⟨

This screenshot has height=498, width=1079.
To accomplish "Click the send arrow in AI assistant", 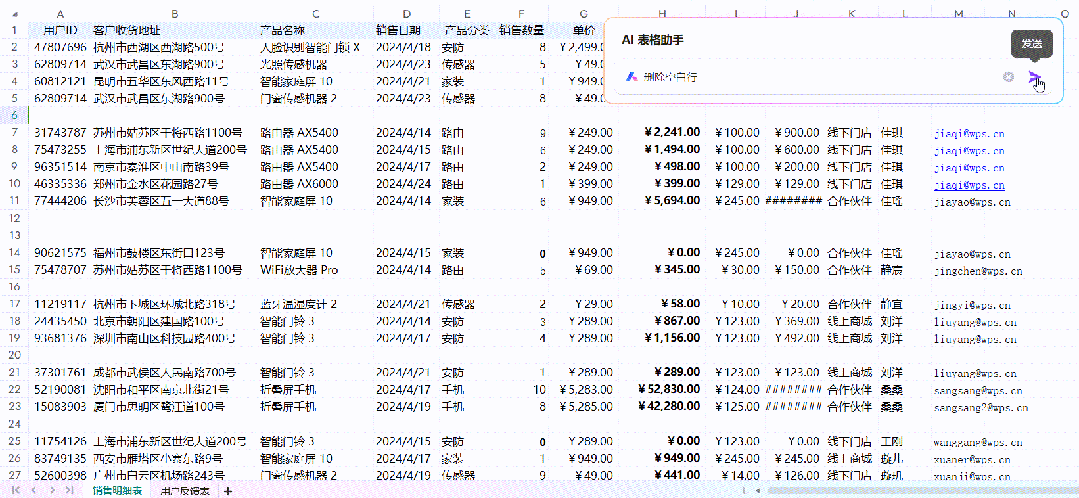I will point(1034,77).
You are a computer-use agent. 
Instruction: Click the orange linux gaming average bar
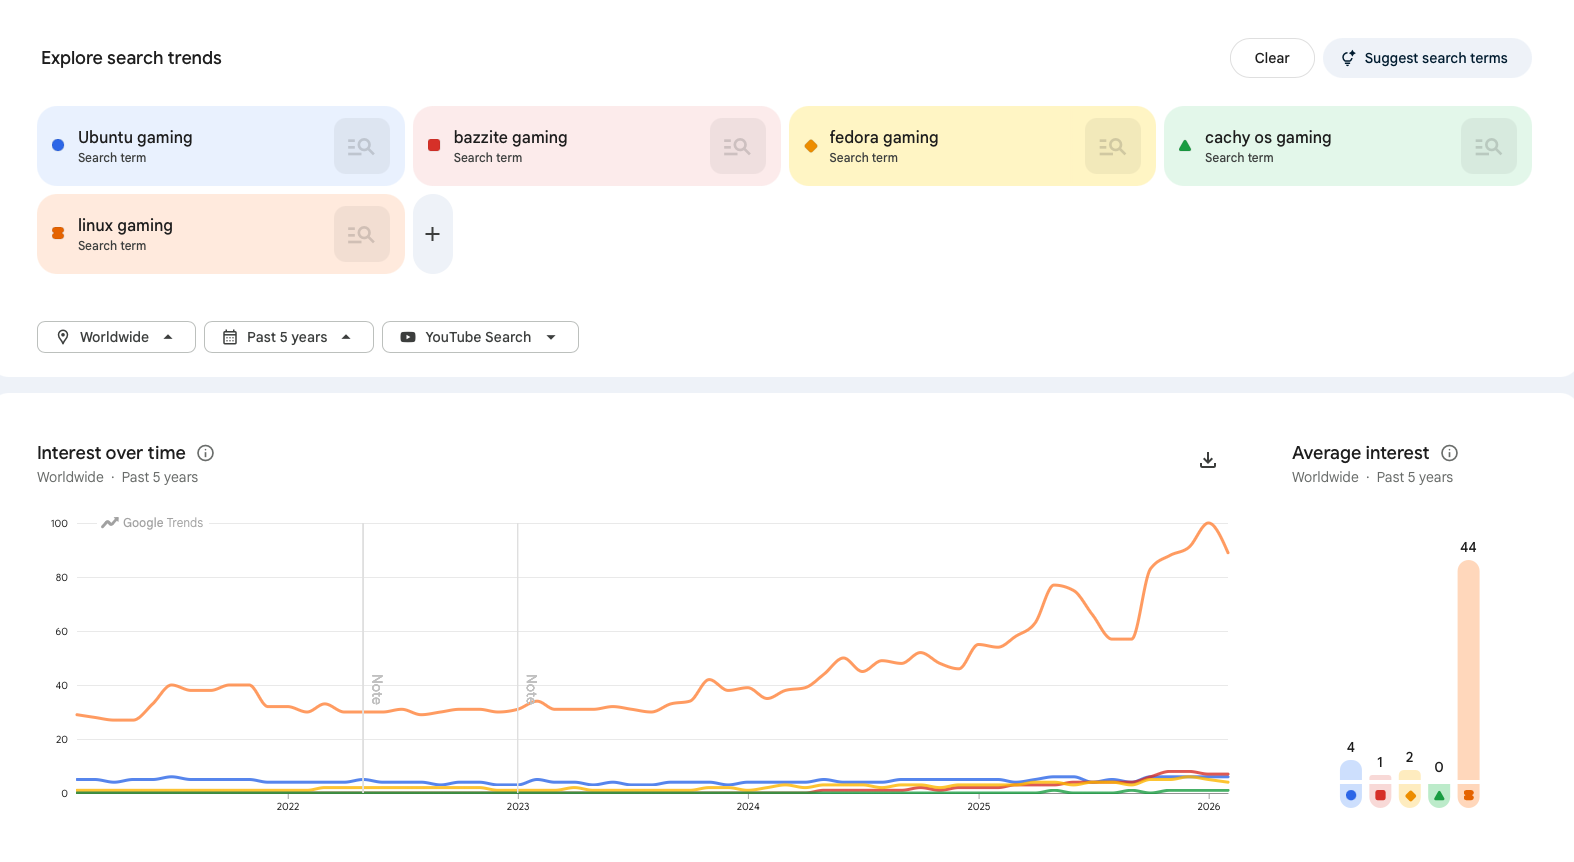[x=1468, y=669]
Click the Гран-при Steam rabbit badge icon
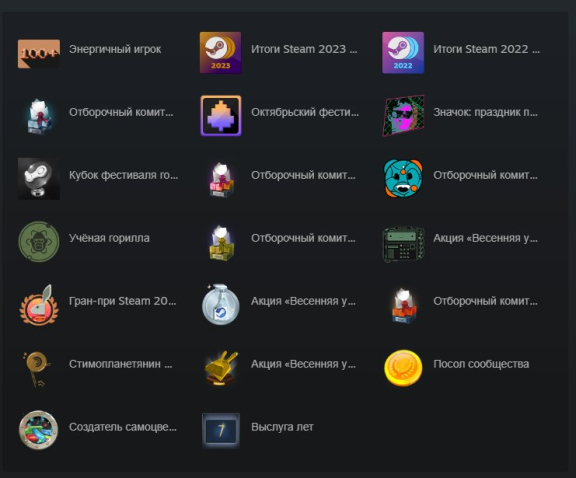The image size is (576, 478). point(39,305)
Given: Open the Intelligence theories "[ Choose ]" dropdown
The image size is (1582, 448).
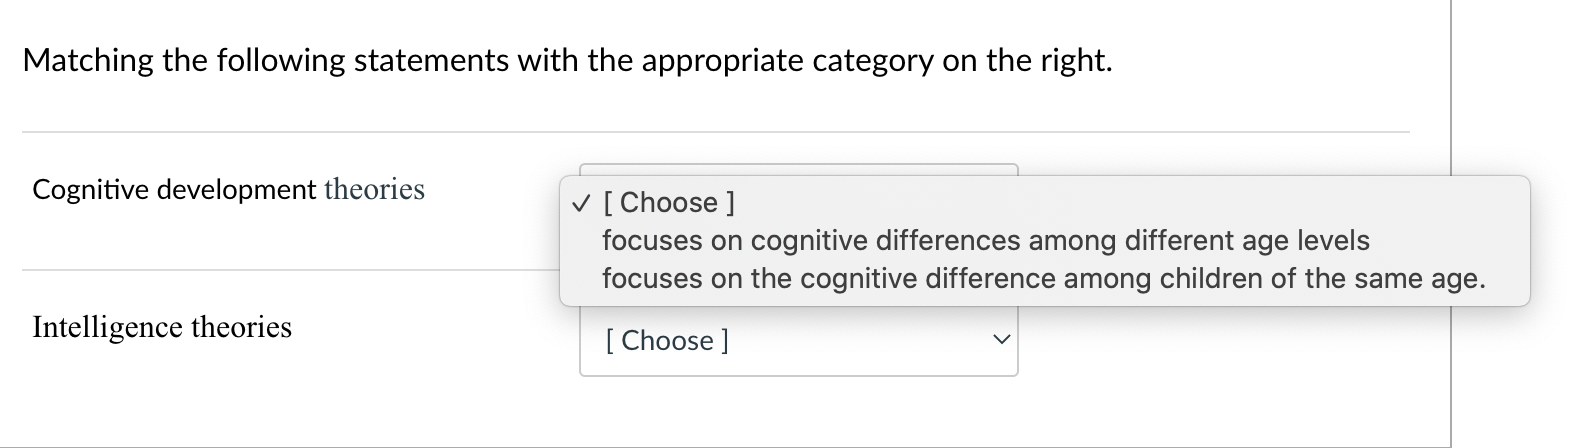Looking at the screenshot, I should (797, 341).
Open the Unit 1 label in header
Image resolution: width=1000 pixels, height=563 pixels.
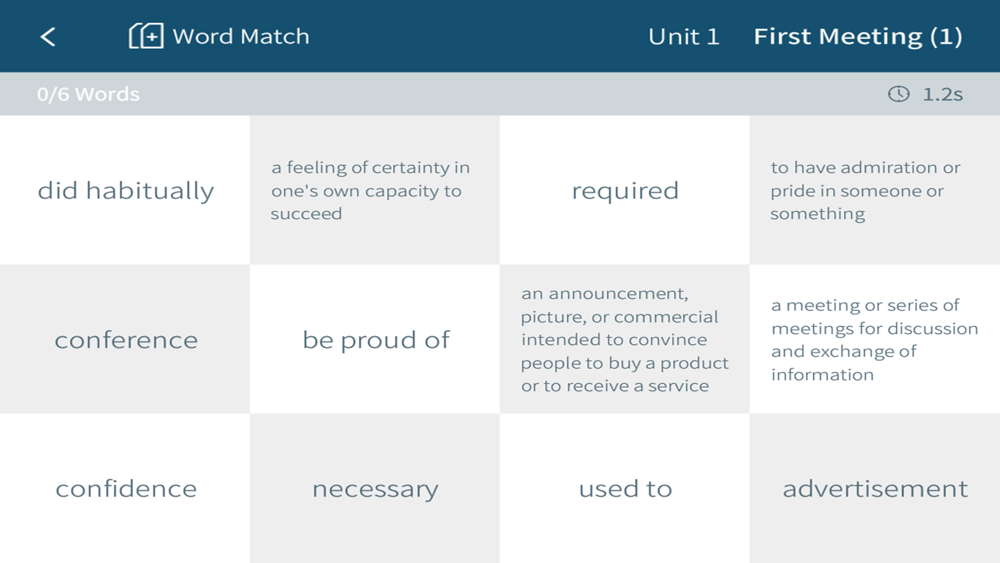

⟩

YOUR GOAL: Extract from the data every line where "width" shows up.

RESULT FOR THIS EXERCISE:
This screenshot has height=498, width=1079.
Image resolution: width=1000 pixels, height=563 pixels.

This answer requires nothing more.